Performeur américain de la scène new-yorkaise, plusieurs fois primé, Miguel Gutierrez est aussi chorégraphe, interprète, musicien et auteur. La voix est pour lui un mouvement et le corps un vecteur d’émotions et d’idées. Installé à Brooklyn, New York, depuis 2001, il alterne projets solos, performances et œuvres collectives. Leur style, toujours explosif, mélange les genres et déjoue les conventions. Il a notamment créé le DEEP AEROBICS, une méthode absurde pour atteindre la radicalité présente en chacun de nous. Il est professeur associé de chorégraphie au département World Arts and Cultures/Dance de l’UCLA. Il a publié deux albums : SADONNA: The Album, où il interprète des reprises mélancoliques de chansons de Madonna, et Sueño, composé de ses propres morceaux, tous deux disponibles sur les plateformes de streaming. Le concert SADONNA est présenté cet automne dans le cadre des Inaccoutumés hors les murs au Théâtre de la Commune à Aubervilliers.

SATI VEYRUNES
workshop du 7 au 11 décembre

Sati Veyrunes est une artiste chorégraphique basée à Marseille.
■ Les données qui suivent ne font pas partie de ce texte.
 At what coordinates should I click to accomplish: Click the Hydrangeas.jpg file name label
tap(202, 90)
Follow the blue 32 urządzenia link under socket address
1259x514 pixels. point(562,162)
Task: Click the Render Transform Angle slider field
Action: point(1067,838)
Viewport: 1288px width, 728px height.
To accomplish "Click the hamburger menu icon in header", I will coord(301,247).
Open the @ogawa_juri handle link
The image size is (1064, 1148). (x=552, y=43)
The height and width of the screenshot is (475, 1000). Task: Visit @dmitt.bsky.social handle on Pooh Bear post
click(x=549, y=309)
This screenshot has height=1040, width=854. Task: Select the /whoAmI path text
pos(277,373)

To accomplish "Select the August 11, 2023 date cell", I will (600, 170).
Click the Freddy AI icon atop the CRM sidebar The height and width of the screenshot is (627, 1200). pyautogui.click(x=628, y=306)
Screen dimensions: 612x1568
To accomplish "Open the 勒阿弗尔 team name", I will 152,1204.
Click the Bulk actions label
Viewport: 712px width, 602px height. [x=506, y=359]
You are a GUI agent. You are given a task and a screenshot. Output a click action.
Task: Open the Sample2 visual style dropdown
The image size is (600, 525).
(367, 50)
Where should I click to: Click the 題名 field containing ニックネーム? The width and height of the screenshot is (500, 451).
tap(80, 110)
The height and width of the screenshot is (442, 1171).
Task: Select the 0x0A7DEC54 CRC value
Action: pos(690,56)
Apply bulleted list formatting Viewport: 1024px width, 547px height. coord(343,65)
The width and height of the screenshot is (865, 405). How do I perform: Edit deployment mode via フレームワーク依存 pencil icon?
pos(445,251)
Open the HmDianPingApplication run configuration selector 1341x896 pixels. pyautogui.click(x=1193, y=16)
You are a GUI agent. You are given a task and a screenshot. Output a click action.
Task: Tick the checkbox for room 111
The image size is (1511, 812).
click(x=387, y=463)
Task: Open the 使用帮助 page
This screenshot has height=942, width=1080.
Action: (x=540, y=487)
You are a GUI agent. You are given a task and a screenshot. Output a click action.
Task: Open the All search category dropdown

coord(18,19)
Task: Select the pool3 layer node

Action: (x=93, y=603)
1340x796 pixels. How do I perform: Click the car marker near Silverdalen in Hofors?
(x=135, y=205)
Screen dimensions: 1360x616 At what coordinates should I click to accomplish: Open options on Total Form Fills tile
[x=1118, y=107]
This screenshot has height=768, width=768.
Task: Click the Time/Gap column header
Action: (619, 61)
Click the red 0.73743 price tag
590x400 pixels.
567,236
Elle est diplômée de la Salzburg Experimental Academy of Dance (SEAD) en 2019. Elle collabore notamment en tant que danseuse-interprète avec Oona Doherty, qui lui a transmis en 2020 le solo Hope Hunt and the Ascension into Lazarus, toujours diffusé à l’international. Leur collaboration se poursuit depuis à travers différents projets chorégraphiques, filmiques et pédagogiques (dont Navy Blue, Hunter — filmed). Sati Veyrunes travaille aussi avec Nina Santes (Wet Songs, 2025) et Benjamin Kahn (Bless the Sound That Saved a Witch Like Me, sélectionné par Aerowaves en 2024). Pour son premier projet, Motor Unit, accompagné en production déléguée par la Ménagerie de verre et dont la première a eu lieu dans le cadre des Inaccoutumés printemps 2026, elle a invité deux chorégraphes, Erna Ómarsdóttir et Adrienn Hód, à lui transmettre des pièces issues de leurs répertoires.